== Given passage ==
Luckin Coffee’s founder says sorry as Nasdaq prepares to kick out his stock for fraud, in the first expulsion of a Chinese company
- The decision was based on ‘public interest concerns’ over fabricated transactions recently disclosed by Luckin, as well as its past failures to publicly disclose information
- The scandal has undermined confidence in the accounting practices and financial reporting of Chinese companies listed abroad
The chairman of Luckin Coffee, touted as China’s answer to Starbucks, apologised over its US$310 million accounting fraud, which has led New York’s Nasdaq stock exchange to move to delist the company amid waning market trust in Chinese financial reporting.
Charles Lu Zhengyao, an angel investor and serial entrepreneur, said he is “deeply disappointed and regret” the delisting decision, which the Nasdaq exchange said was based on public interest concerns over recently disclosed fabricated transactions by company staff that amounted to 2.2 billion yuan (US$310 million).
“I have been in deep pain and guilt over the past month,” said Lu in a statement published on Chinese social media platform WeChat on Wednesday. “I again apologise to all the investors, staff and clients of Luckin for the terrible impact of the incident.”
Lu, who also founded China's largest car rental company Car Inc, said he never intended to defraud investors and only wanted to build good companies and create value for society. Shares of Hong Kong-traded Car, which was not implicated in the Luckin scandal, have fallen by 52 per cent since the coffee retailer’s accounting fraud was disclosed on April 1.

== Supplied material ==
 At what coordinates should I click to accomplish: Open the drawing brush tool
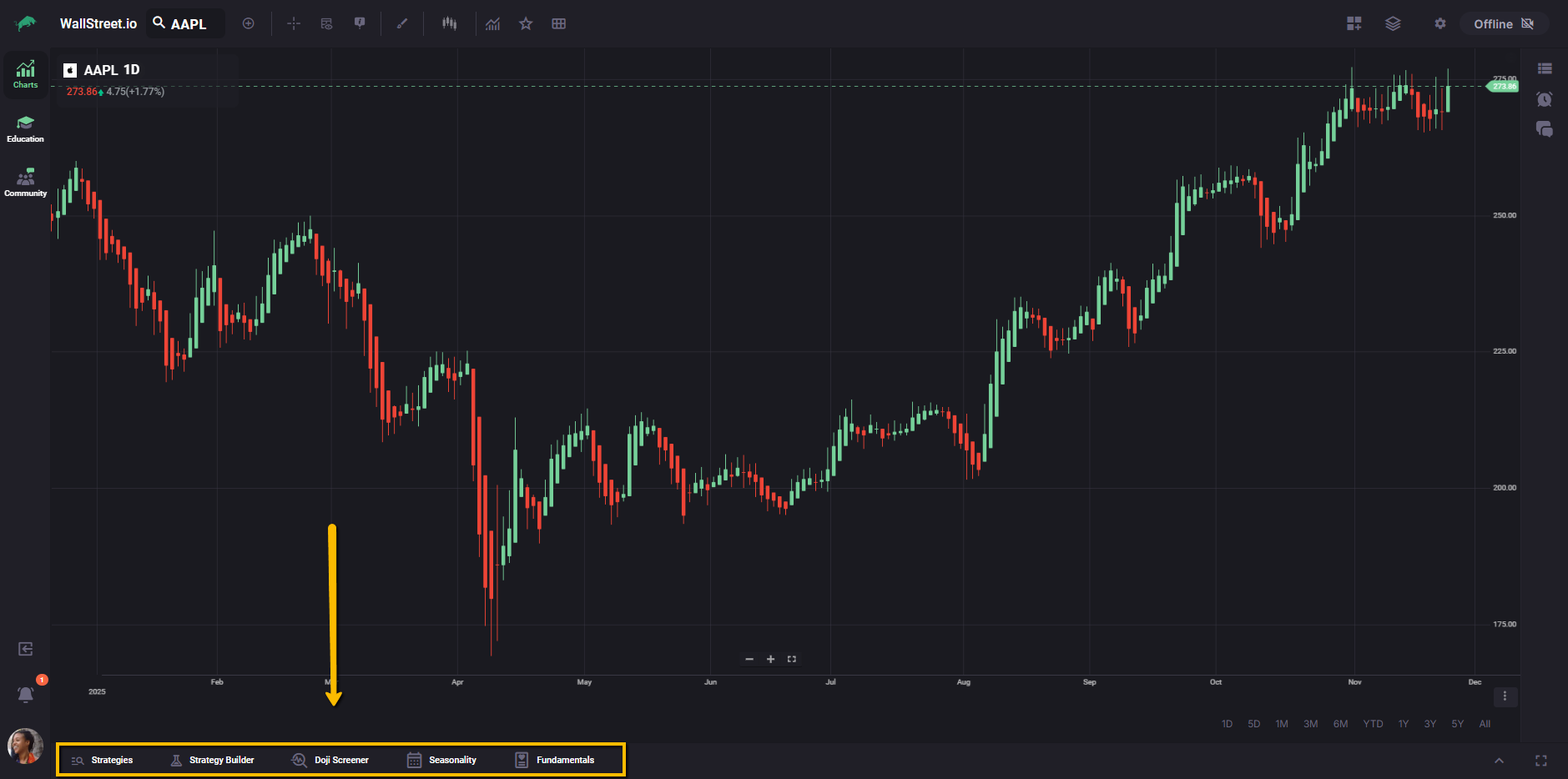[x=402, y=23]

== Task requirements ==
1. In his WeChat statement about the Luckin Coffee scandal, which groups does Lu apologize to?
2. According to the Luckin Coffee passage, on what date was the coffee retailer's accounting fraud disclosed?
The lines are not used here.

== Answers to this exercise ==
1. Investors, staff, clients

2. April 1